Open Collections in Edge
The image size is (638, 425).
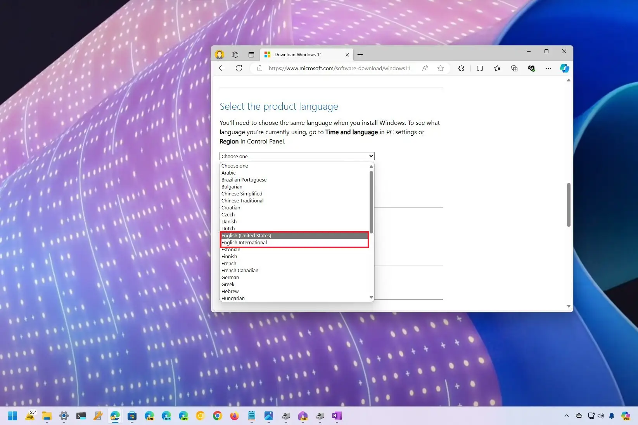(514, 68)
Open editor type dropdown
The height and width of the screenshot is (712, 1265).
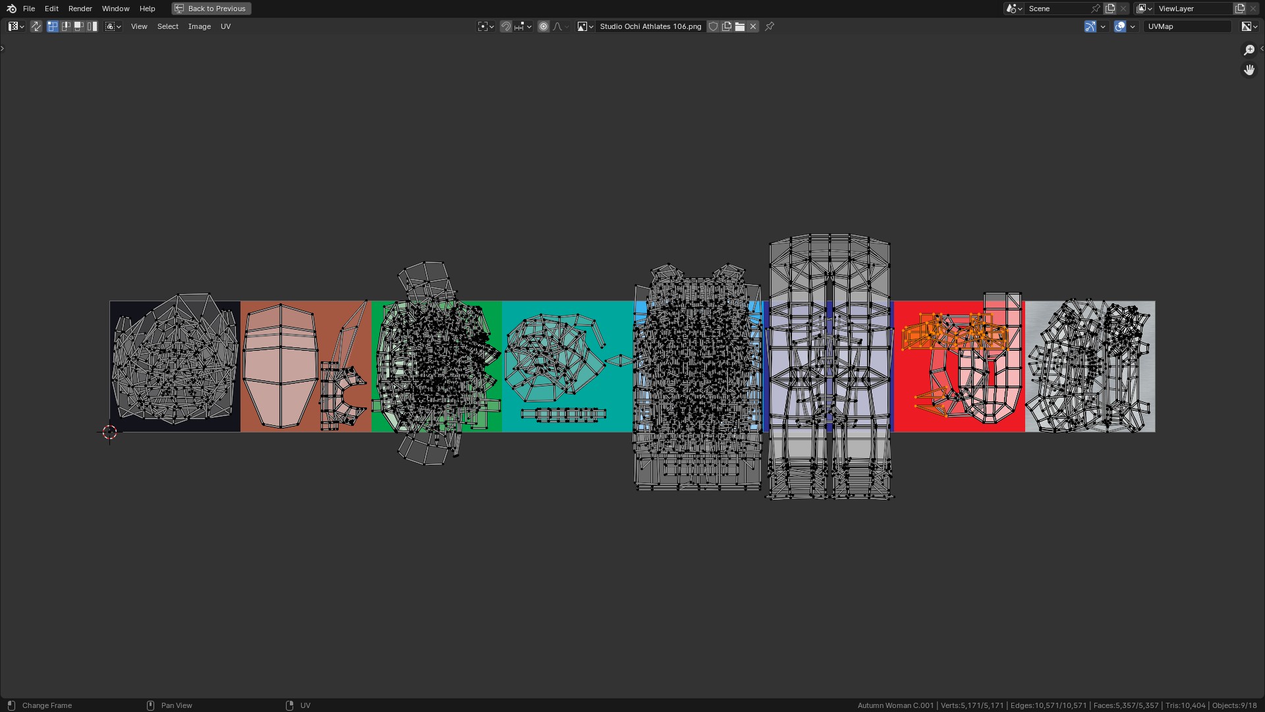click(x=16, y=26)
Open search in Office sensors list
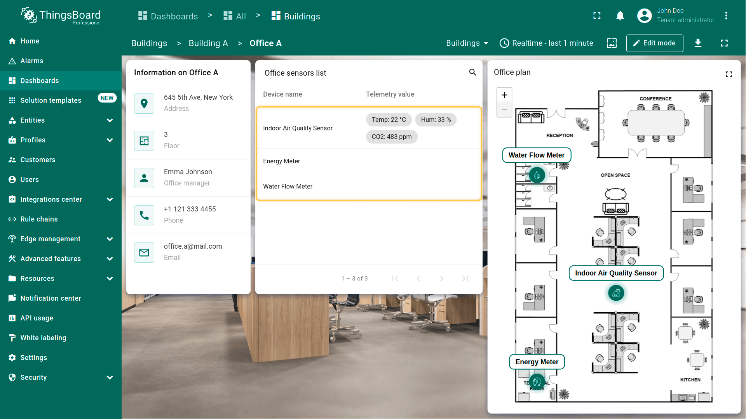This screenshot has height=419, width=746. click(x=472, y=72)
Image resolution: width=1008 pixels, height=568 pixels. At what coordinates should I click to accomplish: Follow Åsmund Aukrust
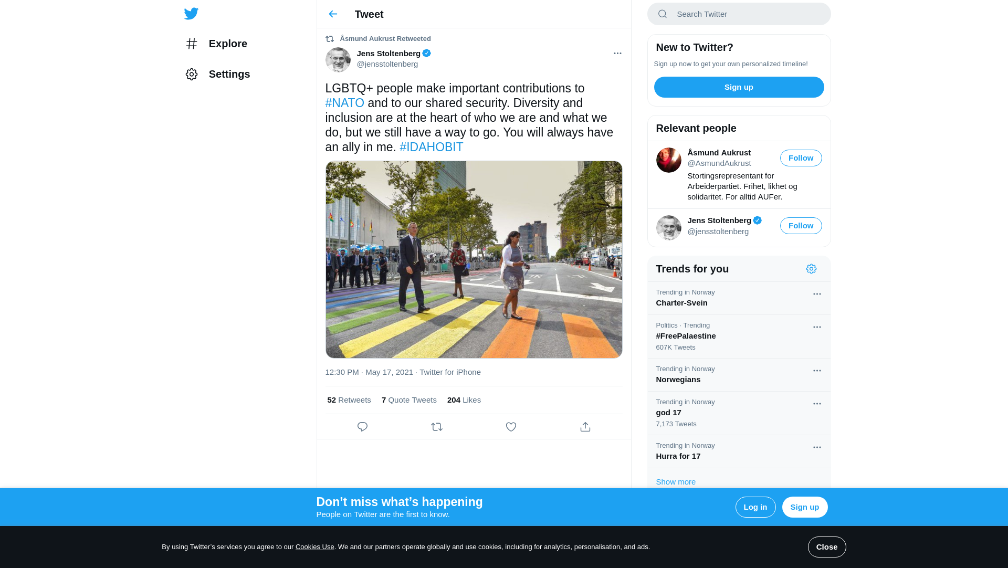coord(801,158)
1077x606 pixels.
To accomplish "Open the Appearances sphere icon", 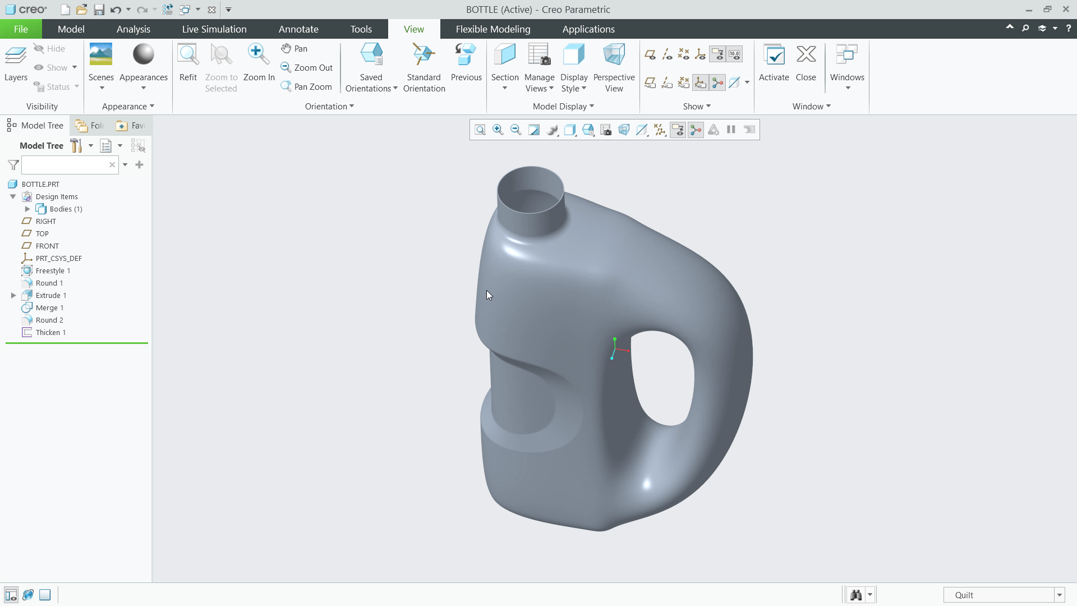I will [143, 55].
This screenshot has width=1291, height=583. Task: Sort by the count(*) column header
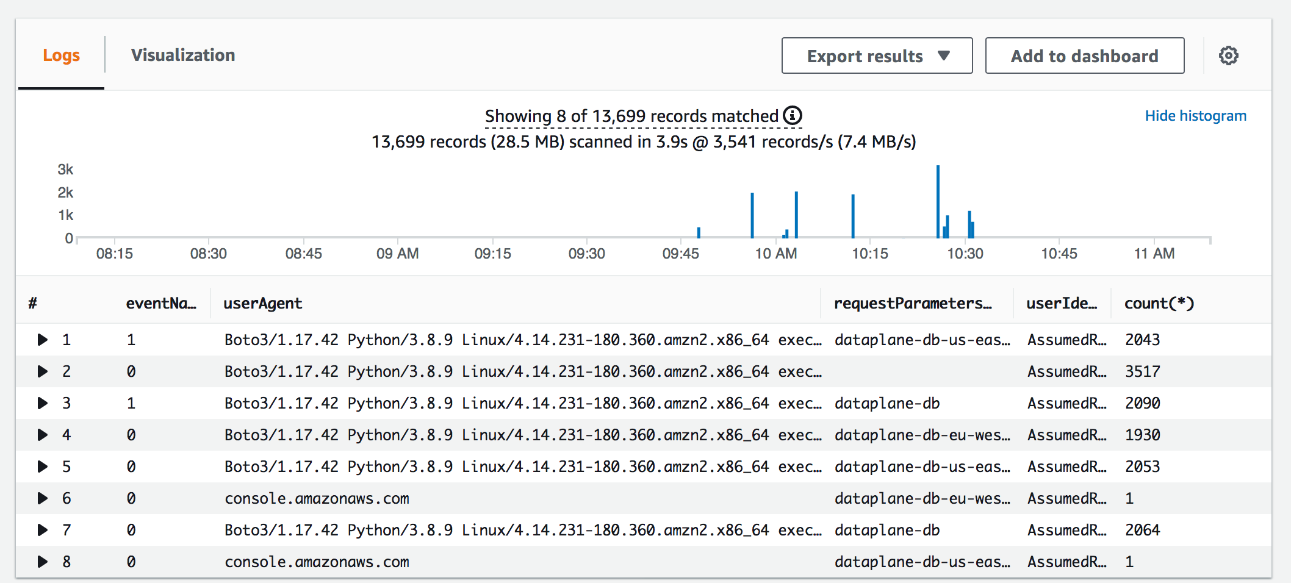1159,302
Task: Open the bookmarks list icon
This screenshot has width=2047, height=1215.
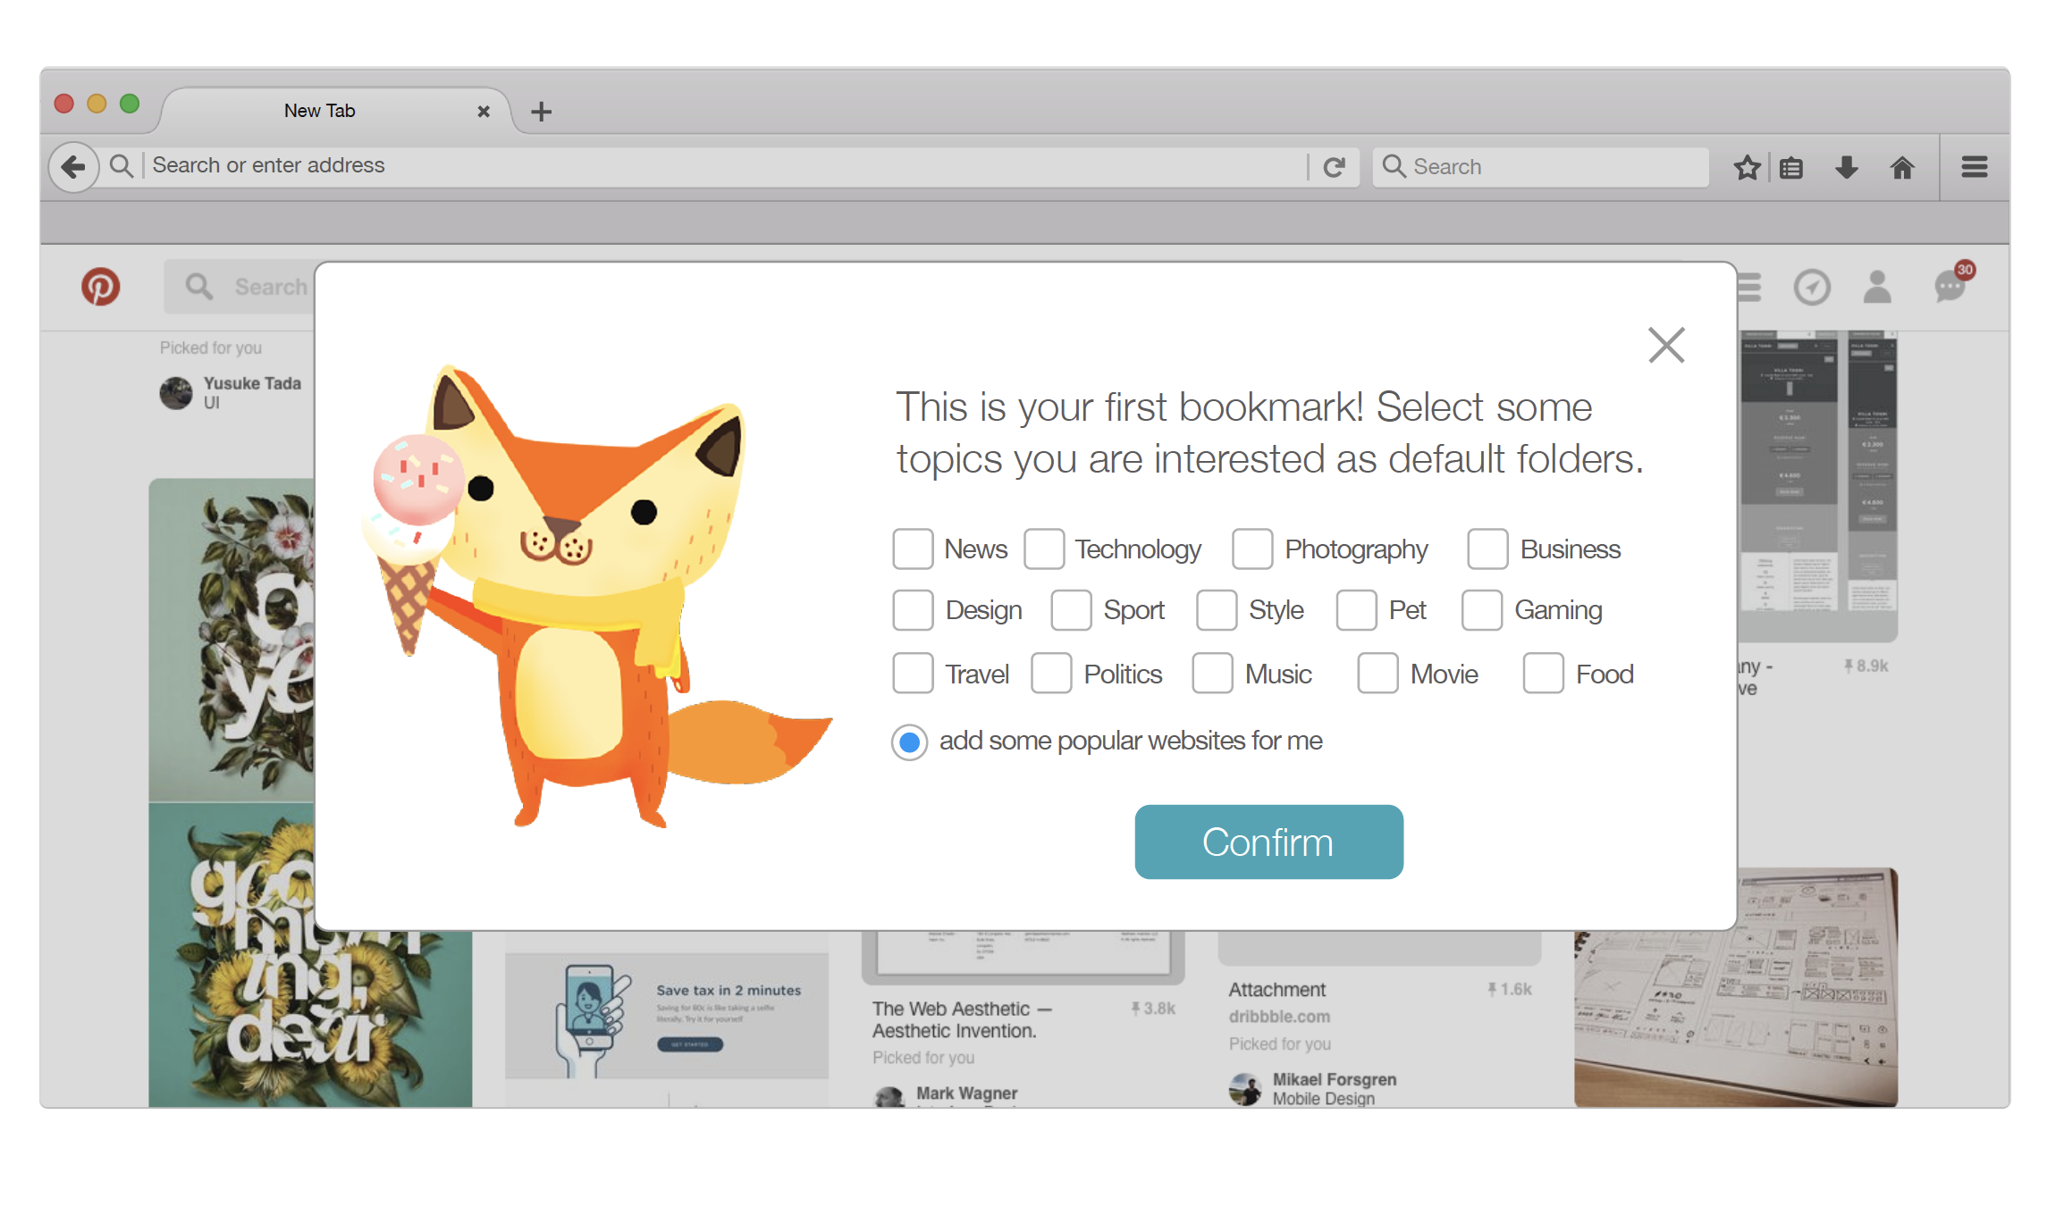Action: tap(1791, 167)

● **YOUR TASK**
Starting from the line that has "This screenshot has width=1291, height=583." and ending at the last line of the material above, every line should be output exactly; pictures are dropped and nothing else appears.

● **FINISHED TASK**
This screenshot has width=1291, height=583. Task: Sort by the count(*) column header
1159,302
Task: Open the bookmarks list icon
This screenshot has width=2047, height=1215.
Action: tap(1791, 167)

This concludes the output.